Es kommen aber enorme finanzielle Herausforderungen auf Europa zu: Als Folge des Ukraine-Kriegen schultert die EU den Großteil der Hilfszahlungen, dazu schnellen überall die Militär-Ausgaben in die Höhe. Die Energiewende hat ebenfalls ihren Preis. Zum Hauptproblem entwickelt sich die mangelnde Wettbewerbsfähigkeit Europas im Verhältnis zu den USA und China. Zu hohe Energiekosten und die immens teure Bürokratie behindern die Unternehmen.
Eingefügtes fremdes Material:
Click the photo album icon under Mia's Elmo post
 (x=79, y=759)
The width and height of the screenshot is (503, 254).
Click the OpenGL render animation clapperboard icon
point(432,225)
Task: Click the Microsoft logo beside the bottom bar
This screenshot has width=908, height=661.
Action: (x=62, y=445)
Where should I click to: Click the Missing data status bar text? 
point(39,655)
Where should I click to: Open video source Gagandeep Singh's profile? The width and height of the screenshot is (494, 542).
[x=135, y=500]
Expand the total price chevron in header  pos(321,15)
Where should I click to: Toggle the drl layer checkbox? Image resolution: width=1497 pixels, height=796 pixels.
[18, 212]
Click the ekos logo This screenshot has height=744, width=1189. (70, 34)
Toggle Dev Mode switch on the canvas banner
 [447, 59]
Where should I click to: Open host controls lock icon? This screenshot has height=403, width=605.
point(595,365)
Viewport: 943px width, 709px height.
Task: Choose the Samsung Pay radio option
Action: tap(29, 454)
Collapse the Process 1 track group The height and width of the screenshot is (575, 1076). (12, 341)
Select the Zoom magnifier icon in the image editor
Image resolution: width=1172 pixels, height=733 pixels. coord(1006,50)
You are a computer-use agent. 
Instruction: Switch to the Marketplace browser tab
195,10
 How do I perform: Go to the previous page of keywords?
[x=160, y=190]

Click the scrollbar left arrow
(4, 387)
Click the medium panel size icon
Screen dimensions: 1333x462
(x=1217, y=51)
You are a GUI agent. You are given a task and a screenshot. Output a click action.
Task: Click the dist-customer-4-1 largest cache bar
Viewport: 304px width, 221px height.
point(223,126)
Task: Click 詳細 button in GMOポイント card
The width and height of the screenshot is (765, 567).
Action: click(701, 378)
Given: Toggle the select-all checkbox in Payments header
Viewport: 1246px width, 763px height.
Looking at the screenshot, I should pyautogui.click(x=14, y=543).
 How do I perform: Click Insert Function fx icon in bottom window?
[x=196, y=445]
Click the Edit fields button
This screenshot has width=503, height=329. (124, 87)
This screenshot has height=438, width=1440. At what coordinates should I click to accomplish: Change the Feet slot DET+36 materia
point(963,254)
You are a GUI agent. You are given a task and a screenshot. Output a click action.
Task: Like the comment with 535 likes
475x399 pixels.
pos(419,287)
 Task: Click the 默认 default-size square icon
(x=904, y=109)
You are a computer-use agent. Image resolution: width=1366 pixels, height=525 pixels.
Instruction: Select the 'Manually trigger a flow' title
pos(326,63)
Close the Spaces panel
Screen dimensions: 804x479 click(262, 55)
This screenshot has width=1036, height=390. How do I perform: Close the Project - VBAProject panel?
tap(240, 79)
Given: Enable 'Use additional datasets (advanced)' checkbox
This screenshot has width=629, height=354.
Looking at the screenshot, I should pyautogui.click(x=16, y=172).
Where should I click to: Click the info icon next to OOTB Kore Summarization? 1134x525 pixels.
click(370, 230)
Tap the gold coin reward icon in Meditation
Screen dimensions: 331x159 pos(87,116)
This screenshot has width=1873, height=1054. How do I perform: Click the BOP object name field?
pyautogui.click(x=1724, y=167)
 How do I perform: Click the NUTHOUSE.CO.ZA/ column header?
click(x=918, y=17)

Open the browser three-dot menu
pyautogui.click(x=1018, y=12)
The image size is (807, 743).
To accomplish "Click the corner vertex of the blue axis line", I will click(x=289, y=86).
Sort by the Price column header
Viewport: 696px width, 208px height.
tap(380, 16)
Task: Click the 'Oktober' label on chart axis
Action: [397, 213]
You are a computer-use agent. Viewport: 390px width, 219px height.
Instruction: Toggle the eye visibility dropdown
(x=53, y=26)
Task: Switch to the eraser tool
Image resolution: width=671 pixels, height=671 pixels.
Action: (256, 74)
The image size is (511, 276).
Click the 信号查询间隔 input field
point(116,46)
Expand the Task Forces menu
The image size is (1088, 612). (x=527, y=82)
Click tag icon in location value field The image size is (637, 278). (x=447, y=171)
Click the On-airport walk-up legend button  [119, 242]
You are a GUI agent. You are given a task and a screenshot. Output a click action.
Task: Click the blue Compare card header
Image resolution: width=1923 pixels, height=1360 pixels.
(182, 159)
Würde die öffentliche Hand die Industrie auf unserem Kontinent in dem Ausmaß subventionieren, wie das China (kommunistisch zentral regiert) oder die USA (Verschuldung 124% des BIP!) machen, würde das den Schuldenberg in der EU (im Schnitt 81% des BIP, in Ö 79%) explosionsartig ansteigen lassen.
Haushalte dürfen nicht aus dem Ruder laufen
Na und? Machen wir das doch, sagen oder zumindest denken das viele Politiker. Da gibt es das schöne lateinische Sprichwort "Quod licet Iovi, non licet bovi." Was dem Herrn (Jupiter) erlaubt ist, darf der Ochse nicht machen. Die Amis mit dem Dollar als Weltwährung und ihrer relativ niedrigen Steuerbelastung stellen eine so große Wirtschaftsmacht dar, dass die Finanzmärkte die hohe Verschuldung tolerieren. Beim europäischen Ochsen - besser bei 27 kleinen Kühen - werden die Investoren kritischer hinsehen. Wenn sie sich von Europa abwenden, weil es zu hoch verschuldet, zu bürokratisch, zu träge ist, dann müssen wir uns warm anziehen. Daher macht es sehr wohl Sinn, alles daranzusetzen, dass die Budgetdefizite und die Haushalte in den nächsten Jahren nicht aus dem Ruder laufen.